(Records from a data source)

== == ==

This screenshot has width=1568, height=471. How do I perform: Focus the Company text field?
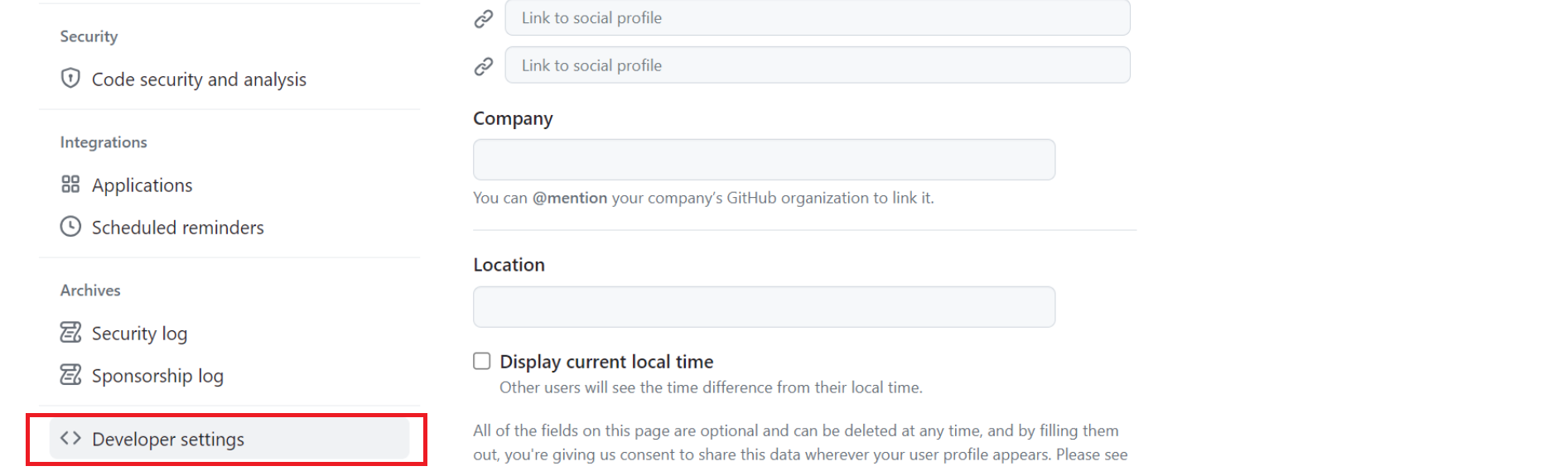[764, 160]
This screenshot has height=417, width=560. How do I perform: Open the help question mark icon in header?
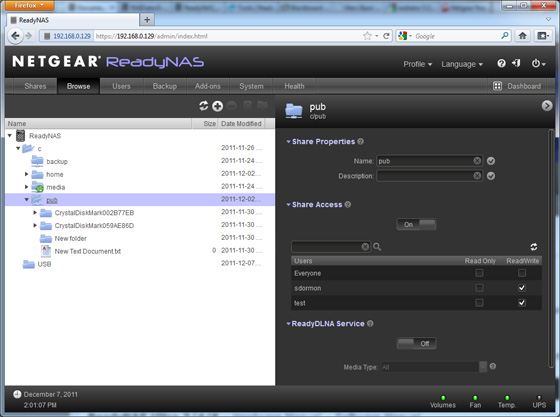(501, 64)
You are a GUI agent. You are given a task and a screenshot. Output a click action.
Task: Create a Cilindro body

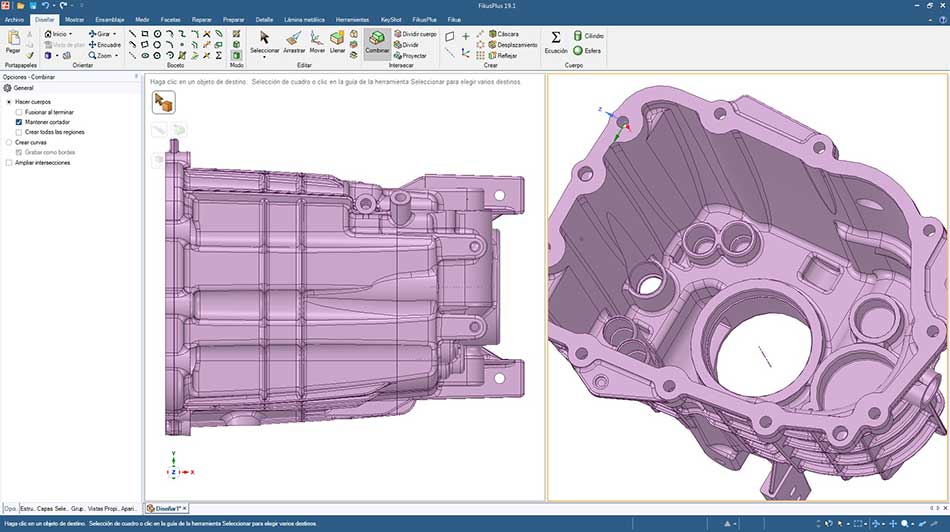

== == ==

◆ What is being asked ◆
Hand back exactly the lines from the one with "You are a GUI" through the last line of the data above, both ends included, with every picture left out.

◆ Solution below ◆
You are a GUI agent. You are given a task and a screenshot. Output a click action.
Task: Create a Cilindro body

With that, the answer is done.